Ashley De Foa was the first girl to be born on the De Foa side of the family in sixty-five years! Such was the joy and surprise, that for her whole life, Ashley was loved, almost revered by all members of the family. In return, Ashley loved deeply, always making decisions for the best of the family to make them happy.
Someone who felt this incredible love from Ashley was her sister Jessica. The two girls were the best of friends who found joy in each other’s lives. Jessica understood Ashley like no one else and their rapport and love never faltered during their years together. From the age of three and a half years old, Ashley had her younger sister’s back; climbing into her crib so often that the crib broke.

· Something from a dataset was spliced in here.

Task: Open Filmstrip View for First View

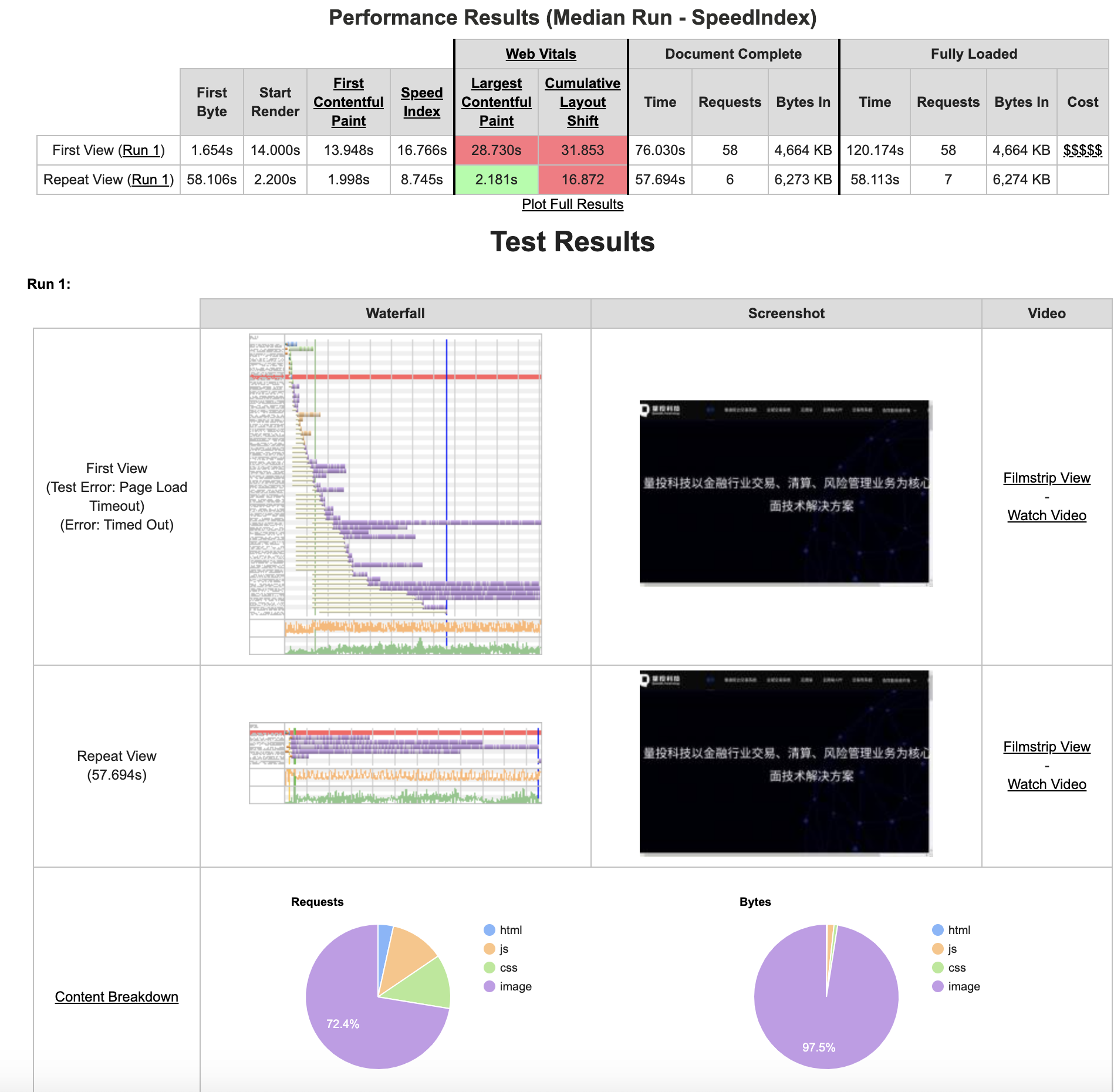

As she grew older, Ashley’s interests turned to the local Teen Tour band for which she played the clarinet and travelled the World. One of her favourite moments was playing at the Orange Bowl when Shaggy, her favourite Rapper, was performing the half-time show. Her strong personality led Ashley to pursue what she wanted in life and demonstrated order and responsibility; she would collect coupons to help out the family on shopping trips and straighten any crooked items on the shelves.
Being a good listener and someone who demonstrated extreme loyalty, Ashley maintained many friendships by keeping connections alive. After leaving high-school, Ashley completed a five year honours degree in Biology at Brock University. After a further two years at Conestoga College, Ashley became a Bio-technology Technician. One of only three students that received a job offer before graduation, Ashley was hired by Maple Leaf foods in Guelph as a technician. This was a proud moment for her that justified all the work she put into her studying.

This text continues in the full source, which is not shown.